Positron-emitting radionuclides have short half-lives and high radiation energies compared with radioisotopes generally used in biomedical research. We examined the possibility of applying positron emitter-labeled compounds to functional imaging in brain slices kept viable in an oxygenated buffer solution. Brain slices (300 μm thick) containing the striatum were incubated with positron emitter-labeled tracers for 30–45 min. The slices were then rinsed and placed on the bottom of a Plexiglas chamber filled with oxygenated Krebs-Ringer solution. The bottom of the chamber consisted of a thin polypropylene film to allow good penetration of β+ particles from the brain slices. The chamber was placed on a storage phosphor screen, which has a higher sensitivity and a wider dynamic range than X-ray films. After an exposure period of 15–60 min, the screen was scanned by the analyzer and radioactivity images of brain slices were obtained within 20 min.

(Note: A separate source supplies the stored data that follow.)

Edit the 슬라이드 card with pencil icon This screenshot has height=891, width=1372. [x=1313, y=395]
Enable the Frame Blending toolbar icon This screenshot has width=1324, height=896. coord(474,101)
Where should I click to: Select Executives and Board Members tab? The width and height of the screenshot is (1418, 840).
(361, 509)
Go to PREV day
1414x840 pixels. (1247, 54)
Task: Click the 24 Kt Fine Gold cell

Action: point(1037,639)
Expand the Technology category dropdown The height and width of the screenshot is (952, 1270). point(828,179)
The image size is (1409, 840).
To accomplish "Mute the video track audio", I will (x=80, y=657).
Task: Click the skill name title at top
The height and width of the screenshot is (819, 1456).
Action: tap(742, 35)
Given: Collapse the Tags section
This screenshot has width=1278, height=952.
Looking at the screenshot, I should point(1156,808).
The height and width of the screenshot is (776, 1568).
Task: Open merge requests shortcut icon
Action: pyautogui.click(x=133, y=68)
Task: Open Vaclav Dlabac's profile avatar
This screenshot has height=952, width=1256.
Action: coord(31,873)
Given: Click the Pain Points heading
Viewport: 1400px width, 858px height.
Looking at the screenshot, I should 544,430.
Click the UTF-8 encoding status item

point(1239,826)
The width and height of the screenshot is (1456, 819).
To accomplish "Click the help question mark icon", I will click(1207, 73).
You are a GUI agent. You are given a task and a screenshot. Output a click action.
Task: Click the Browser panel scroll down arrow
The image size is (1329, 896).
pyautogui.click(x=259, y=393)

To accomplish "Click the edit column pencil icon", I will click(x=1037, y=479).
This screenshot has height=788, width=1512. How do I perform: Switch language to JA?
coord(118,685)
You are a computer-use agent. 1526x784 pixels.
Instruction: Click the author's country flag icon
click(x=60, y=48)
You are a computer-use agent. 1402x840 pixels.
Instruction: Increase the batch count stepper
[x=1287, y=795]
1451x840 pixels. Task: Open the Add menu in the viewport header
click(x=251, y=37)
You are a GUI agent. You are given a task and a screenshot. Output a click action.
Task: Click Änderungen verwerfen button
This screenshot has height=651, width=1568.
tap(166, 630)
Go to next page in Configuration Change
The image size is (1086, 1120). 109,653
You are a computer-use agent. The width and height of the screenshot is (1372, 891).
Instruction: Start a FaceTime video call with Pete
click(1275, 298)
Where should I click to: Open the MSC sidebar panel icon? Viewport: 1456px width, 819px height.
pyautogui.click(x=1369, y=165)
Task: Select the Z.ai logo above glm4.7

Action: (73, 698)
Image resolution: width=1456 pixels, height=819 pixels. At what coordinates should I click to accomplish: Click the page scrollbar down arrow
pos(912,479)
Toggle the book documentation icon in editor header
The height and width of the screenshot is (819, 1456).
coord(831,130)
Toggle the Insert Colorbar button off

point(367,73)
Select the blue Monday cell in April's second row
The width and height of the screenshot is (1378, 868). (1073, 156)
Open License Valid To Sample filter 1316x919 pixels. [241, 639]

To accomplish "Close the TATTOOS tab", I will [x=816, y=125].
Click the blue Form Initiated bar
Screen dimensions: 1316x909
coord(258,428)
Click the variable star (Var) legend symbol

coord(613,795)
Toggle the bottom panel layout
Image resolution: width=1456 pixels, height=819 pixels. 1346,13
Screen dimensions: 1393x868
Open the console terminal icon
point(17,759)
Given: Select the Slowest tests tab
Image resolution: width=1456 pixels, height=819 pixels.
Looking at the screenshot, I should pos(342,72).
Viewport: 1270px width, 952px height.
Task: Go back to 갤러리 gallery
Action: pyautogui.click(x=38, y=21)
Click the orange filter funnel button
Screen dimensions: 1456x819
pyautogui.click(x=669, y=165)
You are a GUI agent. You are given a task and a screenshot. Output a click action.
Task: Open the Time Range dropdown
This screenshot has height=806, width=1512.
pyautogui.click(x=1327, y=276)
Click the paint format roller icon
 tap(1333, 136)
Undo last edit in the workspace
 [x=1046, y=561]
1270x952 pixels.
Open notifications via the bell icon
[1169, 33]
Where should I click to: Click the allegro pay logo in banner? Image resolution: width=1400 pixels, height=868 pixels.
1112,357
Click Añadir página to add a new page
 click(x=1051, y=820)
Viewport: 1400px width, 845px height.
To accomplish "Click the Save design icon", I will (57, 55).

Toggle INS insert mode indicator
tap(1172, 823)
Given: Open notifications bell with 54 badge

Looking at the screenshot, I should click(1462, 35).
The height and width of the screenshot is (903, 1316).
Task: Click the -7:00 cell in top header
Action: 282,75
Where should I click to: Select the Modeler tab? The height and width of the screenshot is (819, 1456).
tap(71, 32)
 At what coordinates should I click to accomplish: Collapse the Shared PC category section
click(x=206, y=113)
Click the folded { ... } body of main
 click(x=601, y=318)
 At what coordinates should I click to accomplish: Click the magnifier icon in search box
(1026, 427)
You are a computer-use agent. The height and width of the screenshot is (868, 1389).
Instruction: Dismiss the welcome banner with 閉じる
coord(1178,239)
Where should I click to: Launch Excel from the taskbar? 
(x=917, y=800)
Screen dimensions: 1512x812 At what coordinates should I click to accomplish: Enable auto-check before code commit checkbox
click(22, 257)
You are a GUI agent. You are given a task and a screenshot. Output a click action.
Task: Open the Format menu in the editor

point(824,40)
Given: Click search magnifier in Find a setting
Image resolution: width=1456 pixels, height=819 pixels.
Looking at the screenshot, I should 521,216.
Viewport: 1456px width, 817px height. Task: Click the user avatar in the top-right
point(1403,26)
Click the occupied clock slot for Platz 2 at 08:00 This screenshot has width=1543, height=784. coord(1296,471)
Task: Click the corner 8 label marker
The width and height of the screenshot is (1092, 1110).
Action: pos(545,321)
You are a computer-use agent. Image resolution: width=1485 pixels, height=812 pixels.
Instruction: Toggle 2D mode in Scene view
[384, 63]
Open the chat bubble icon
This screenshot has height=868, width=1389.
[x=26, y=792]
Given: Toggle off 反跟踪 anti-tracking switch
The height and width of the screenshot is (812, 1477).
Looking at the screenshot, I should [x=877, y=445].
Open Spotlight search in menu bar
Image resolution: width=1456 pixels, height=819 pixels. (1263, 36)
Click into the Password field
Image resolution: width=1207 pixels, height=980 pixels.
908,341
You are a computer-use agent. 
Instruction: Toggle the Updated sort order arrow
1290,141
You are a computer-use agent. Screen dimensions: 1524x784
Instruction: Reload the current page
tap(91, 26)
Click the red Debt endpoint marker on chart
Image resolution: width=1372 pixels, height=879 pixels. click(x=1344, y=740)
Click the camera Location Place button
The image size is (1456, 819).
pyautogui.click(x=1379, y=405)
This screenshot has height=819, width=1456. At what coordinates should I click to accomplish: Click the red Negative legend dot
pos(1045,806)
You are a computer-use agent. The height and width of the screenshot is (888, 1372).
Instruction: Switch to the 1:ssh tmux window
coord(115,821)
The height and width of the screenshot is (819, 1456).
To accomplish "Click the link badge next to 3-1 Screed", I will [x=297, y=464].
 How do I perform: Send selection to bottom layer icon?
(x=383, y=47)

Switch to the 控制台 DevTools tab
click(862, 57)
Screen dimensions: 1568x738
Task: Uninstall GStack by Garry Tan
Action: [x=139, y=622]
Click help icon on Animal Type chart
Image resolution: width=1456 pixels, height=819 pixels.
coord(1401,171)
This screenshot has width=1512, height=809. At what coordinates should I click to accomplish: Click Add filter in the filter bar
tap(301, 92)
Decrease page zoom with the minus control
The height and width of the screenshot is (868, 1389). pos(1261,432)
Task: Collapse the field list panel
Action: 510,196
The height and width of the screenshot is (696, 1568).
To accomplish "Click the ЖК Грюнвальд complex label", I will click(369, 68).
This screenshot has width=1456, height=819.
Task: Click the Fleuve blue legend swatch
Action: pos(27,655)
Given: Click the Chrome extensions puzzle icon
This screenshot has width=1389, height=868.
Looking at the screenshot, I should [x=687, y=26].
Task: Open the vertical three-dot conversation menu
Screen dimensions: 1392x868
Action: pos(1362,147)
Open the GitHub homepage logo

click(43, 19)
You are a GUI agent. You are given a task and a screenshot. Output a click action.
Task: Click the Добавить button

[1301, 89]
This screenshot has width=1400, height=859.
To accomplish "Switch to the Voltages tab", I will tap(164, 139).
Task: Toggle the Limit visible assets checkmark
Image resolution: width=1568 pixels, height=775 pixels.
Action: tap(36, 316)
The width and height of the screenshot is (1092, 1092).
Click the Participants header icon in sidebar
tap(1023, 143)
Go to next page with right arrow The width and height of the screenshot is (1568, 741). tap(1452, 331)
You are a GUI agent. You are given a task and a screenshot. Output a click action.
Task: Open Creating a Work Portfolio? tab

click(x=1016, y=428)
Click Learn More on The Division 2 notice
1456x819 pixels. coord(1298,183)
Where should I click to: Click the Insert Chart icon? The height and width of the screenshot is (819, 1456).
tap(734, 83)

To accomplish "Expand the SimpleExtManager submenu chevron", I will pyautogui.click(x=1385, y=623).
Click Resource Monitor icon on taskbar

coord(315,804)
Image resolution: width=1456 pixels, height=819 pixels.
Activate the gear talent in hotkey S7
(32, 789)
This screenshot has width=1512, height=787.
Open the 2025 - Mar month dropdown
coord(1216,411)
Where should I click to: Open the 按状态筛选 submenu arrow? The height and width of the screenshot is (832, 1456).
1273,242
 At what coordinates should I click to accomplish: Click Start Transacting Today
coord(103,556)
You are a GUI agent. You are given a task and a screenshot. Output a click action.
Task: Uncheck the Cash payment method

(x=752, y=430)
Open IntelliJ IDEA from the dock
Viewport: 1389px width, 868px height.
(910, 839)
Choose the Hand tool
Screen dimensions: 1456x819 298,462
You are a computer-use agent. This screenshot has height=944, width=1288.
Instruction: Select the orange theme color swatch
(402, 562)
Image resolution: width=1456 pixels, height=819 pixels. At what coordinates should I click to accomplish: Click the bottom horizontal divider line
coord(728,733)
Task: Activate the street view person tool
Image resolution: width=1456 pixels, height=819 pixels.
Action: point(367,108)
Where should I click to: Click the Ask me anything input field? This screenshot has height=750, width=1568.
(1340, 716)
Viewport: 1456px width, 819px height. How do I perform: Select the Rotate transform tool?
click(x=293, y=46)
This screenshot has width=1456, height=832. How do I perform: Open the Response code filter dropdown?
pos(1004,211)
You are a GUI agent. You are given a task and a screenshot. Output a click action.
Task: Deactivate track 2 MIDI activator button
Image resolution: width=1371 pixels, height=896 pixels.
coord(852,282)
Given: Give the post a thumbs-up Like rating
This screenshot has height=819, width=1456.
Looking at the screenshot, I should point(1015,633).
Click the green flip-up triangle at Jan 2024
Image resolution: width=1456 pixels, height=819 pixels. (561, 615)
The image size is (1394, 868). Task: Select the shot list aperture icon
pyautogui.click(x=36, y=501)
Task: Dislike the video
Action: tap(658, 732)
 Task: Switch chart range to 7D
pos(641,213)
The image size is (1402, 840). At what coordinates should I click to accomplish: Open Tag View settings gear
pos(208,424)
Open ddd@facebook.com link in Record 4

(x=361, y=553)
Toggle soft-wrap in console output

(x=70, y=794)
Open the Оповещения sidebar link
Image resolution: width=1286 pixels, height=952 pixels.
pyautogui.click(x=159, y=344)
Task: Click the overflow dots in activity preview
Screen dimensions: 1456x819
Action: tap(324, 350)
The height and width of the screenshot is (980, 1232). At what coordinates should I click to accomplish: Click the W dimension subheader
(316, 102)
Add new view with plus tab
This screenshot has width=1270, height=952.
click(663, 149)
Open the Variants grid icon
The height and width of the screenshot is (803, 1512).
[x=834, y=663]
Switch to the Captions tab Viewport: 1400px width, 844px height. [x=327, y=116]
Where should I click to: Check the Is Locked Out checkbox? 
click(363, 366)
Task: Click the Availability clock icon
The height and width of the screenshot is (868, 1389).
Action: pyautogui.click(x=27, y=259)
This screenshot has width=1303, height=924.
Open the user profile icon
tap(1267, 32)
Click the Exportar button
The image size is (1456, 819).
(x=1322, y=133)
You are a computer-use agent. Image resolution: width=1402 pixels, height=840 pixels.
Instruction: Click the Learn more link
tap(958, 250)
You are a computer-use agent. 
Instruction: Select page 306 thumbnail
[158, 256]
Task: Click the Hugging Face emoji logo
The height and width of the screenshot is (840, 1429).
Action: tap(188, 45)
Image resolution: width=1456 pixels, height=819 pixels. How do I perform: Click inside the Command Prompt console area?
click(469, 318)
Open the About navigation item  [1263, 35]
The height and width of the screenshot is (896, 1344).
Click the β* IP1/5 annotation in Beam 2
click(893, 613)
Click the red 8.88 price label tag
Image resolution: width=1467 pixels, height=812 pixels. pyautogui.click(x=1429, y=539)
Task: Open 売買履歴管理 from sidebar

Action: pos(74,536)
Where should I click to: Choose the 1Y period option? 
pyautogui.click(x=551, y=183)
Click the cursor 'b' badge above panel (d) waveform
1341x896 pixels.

We succeeded in obtaining quantitative images of (1) [18F]fluoro-deoxyglucose uptake, (2) dopamine D2 receptor binding, (3) dopa-decarboxylase activity, and (4) release of [ 11 C]dopamine preloaded asl-[11C]DOPA in the brain slice preparation. These results demonstrate that positron emitter-labeled tracers in combination with storage phosphor screens are useful for functional imaging of living brain slices as a novel neuroscience technique.